** Opening Records supplied block **

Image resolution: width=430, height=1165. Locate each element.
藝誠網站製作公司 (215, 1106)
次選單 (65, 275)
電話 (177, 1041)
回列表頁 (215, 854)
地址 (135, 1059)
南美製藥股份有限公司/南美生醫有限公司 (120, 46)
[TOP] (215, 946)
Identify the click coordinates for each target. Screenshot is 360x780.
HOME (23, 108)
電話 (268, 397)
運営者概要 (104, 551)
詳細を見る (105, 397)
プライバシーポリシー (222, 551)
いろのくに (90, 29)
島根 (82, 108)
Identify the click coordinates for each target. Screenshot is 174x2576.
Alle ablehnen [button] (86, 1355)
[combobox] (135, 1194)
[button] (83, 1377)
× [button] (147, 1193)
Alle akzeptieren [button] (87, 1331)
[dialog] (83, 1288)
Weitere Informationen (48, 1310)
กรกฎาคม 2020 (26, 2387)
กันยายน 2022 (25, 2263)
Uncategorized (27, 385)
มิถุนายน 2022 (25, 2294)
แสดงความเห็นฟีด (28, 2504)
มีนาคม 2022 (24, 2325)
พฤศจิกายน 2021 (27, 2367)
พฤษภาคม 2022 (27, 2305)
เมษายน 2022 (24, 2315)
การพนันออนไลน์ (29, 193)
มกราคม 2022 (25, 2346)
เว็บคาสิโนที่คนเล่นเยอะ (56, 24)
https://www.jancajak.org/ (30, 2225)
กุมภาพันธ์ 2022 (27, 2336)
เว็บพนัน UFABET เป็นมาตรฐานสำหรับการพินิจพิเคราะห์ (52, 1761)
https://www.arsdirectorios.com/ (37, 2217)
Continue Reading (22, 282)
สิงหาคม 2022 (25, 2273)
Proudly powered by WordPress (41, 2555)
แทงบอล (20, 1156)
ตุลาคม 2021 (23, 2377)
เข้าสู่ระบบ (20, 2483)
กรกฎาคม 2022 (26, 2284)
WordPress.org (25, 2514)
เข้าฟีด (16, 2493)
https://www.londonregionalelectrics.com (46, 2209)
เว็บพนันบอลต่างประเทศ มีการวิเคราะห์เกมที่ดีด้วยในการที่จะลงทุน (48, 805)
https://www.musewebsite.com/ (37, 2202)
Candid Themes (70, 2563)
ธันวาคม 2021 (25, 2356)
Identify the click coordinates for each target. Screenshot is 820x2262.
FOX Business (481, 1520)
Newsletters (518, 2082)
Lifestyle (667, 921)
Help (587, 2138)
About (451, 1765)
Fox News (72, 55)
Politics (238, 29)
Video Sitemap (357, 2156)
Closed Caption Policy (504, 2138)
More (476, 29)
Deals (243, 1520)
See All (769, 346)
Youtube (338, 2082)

** Closing Records supplied block **

**Requirement**
I would like you to output every record exactly as written.

**Answer space**
Image resolution: width=430, height=1165. Locate each element.
藝誠網站製作公司 (215, 1106)
次選單 (65, 275)
電話 (177, 1041)
回列表頁 (215, 854)
地址 (135, 1059)
南美製藥股份有限公司/南美生醫有限公司 (120, 46)
[TOP] (215, 946)
Identify the click coordinates for each target. Screenshot is 360x780.
HOME (23, 108)
電話 (268, 397)
運営者概要 (104, 551)
詳細を見る (105, 397)
プライバシーポリシー (222, 551)
いろのくに (90, 29)
島根 (82, 108)
Identify the click coordinates for each target. Screenshot is 174x2576.
Alle ablehnen [button] (86, 1355)
[combobox] (135, 1194)
[button] (83, 1377)
× [button] (147, 1193)
Alle akzeptieren [button] (87, 1331)
[dialog] (83, 1288)
Weitere Informationen (48, 1310)
กรกฎาคม 2020 (26, 2387)
กันยายน 2022 (25, 2263)
Uncategorized (27, 385)
มิถุนายน 2022 (25, 2294)
แสดงความเห็นฟีด (28, 2504)
มีนาคม 2022 (24, 2325)
พฤศจิกายน 2021 (27, 2367)
พฤษภาคม 2022 (27, 2305)
เมษายน 2022 (24, 2315)
การพนันออนไลน์ (29, 193)
มกราคม 2022 (25, 2346)
เว็บคาสิโนที่คนเล่นเยอะ (56, 24)
https://www.jancajak.org/ (30, 2225)
กุมภาพันธ์ 2022 (27, 2336)
เว็บพนัน UFABET เป็นมาตรฐานสำหรับการพินิจพิเคราะห์ (52, 1761)
https://www.arsdirectorios.com/ (37, 2217)
Continue Reading (22, 282)
สิงหาคม 2022 (25, 2273)
Proudly powered by WordPress (41, 2555)
แทงบอล (20, 1156)
ตุลาคม 2021 (23, 2377)
เข้าสู่ระบบ (20, 2483)
กรกฎาคม 2022 (26, 2284)
WordPress.org (25, 2514)
เข้าฟีด (16, 2493)
https://www.londonregionalelectrics.com (46, 2209)
เว็บพนันบอลต่างประเทศ มีการวิเคราะห์เกมที่ดีด้วยในการที่จะลงทุน (48, 805)
https://www.musewebsite.com/ (37, 2202)
Candid Themes (70, 2563)
ธันวาคม 2021 (25, 2356)
Identify the click coordinates for each target. Screenshot is 820x2262.
FOX Business (481, 1520)
Newsletters (518, 2082)
Lifestyle (667, 921)
Help (587, 2138)
About (451, 1765)
Fox News (72, 55)
Politics (238, 29)
Video Sitemap (357, 2156)
Closed Caption Policy (504, 2138)
More (476, 29)
Deals (243, 1520)
See All (769, 346)
Youtube (338, 2082)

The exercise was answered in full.